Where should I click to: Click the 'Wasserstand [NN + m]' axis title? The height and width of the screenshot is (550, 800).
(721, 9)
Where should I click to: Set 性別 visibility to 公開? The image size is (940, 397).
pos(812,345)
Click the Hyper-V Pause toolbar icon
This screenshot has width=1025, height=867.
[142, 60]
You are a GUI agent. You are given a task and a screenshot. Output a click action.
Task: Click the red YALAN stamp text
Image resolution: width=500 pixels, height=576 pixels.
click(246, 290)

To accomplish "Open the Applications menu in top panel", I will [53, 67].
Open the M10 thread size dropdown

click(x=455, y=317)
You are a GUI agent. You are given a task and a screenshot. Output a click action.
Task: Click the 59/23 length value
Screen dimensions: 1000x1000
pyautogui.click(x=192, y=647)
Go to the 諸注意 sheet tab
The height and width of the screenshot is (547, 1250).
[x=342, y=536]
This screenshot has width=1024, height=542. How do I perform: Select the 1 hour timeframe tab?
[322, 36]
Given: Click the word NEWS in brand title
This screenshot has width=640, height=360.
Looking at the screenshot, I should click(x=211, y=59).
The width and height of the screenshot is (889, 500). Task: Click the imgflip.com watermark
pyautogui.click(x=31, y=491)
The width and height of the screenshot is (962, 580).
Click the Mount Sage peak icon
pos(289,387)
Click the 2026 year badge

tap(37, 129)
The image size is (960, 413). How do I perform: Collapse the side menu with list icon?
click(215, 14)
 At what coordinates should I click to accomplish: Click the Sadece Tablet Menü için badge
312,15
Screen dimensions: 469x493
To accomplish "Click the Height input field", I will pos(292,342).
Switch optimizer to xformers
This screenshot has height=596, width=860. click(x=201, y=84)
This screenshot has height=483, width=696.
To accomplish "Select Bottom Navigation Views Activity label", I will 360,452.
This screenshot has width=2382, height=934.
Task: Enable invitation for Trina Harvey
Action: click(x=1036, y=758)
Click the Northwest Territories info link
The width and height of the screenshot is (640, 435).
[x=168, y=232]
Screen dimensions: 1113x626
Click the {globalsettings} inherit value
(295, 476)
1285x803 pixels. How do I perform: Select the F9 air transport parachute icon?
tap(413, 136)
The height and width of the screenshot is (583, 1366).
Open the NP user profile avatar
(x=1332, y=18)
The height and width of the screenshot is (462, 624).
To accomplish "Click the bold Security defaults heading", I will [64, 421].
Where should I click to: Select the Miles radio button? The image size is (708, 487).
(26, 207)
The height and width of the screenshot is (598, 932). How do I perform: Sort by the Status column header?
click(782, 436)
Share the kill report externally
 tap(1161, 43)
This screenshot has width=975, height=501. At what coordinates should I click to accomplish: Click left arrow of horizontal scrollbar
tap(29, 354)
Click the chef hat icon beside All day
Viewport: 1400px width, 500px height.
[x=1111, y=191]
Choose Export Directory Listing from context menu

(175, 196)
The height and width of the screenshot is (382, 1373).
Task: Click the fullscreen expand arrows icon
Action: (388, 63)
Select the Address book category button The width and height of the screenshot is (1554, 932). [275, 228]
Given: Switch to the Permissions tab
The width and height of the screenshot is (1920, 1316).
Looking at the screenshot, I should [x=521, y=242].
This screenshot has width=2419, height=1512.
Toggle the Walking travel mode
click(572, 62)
::::
- What the task asks
Copy each record from above exactly, and include every line.

- Result for this exercise
Where should I click to: Click the 'Wasserstand [NN + m]' axis title? The height and width of the screenshot is (550, 800).
(721, 9)
Where should I click to: Set 性別 visibility to 公開? The image size is (940, 397).
pos(812,345)
Click the Hyper-V Pause toolbar icon
This screenshot has width=1025, height=867.
[142, 60]
You are a GUI agent. You are given a task and a screenshot. Output a click action.
Task: Click the red YALAN stamp text
Image resolution: width=500 pixels, height=576 pixels.
click(246, 290)

To accomplish "Open the Applications menu in top panel", I will [53, 67].
Open the M10 thread size dropdown

click(x=455, y=317)
You are a GUI agent. You are given a task and a screenshot. Output a click action.
Task: Click the 59/23 length value
Screen dimensions: 1000x1000
pyautogui.click(x=192, y=647)
Go to the 諸注意 sheet tab
The height and width of the screenshot is (547, 1250).
[x=342, y=536]
This screenshot has width=1024, height=542. How do I perform: Select the 1 hour timeframe tab?
[322, 36]
Given: Click the word NEWS in brand title
This screenshot has width=640, height=360.
Looking at the screenshot, I should click(x=211, y=59).
The width and height of the screenshot is (889, 500). Task: Click the imgflip.com watermark
pyautogui.click(x=31, y=491)
The width and height of the screenshot is (962, 580).
Click the Mount Sage peak icon
pos(289,387)
Click the 2026 year badge

tap(37, 129)
The image size is (960, 413). How do I perform: Collapse the side menu with list icon?
click(215, 14)
 At what coordinates should I click to accomplish: Click the Sadece Tablet Menü için badge
312,15
Screen dimensions: 469x493
To accomplish "Click the Height input field", I will pos(292,342).
Switch optimizer to xformers
This screenshot has height=596, width=860. click(x=201, y=84)
This screenshot has height=483, width=696.
To accomplish "Select Bottom Navigation Views Activity label", I will 360,452.
This screenshot has width=2382, height=934.
Task: Enable invitation for Trina Harvey
Action: click(x=1036, y=758)
Click the Northwest Territories info link
The width and height of the screenshot is (640, 435).
[x=168, y=232]
Screen dimensions: 1113x626
Click the {globalsettings} inherit value
(295, 476)
1285x803 pixels. How do I perform: Select the F9 air transport parachute icon?
tap(413, 136)
The height and width of the screenshot is (583, 1366).
Open the NP user profile avatar
(x=1332, y=18)
The height and width of the screenshot is (462, 624).
To accomplish "Click the bold Security defaults heading", I will [64, 421].
Where should I click to: Select the Miles radio button? The image size is (708, 487).
(26, 207)
The height and width of the screenshot is (598, 932). How do I perform: Sort by the Status column header?
click(782, 436)
Share the kill report externally
 tap(1161, 43)
This screenshot has width=975, height=501. At what coordinates should I click to accomplish: Click left arrow of horizontal scrollbar
tap(29, 354)
Click the chef hat icon beside All day
Viewport: 1400px width, 500px height.
[x=1111, y=191]
Choose Export Directory Listing from context menu

(175, 196)
The height and width of the screenshot is (382, 1373).
Task: Click the fullscreen expand arrows icon
Action: (388, 63)
Select the Address book category button The width and height of the screenshot is (1554, 932). [275, 228]
Given: Switch to the Permissions tab
The width and height of the screenshot is (1920, 1316).
Looking at the screenshot, I should [x=521, y=242].
This screenshot has width=2419, height=1512.
Toggle the Walking travel mode
click(572, 62)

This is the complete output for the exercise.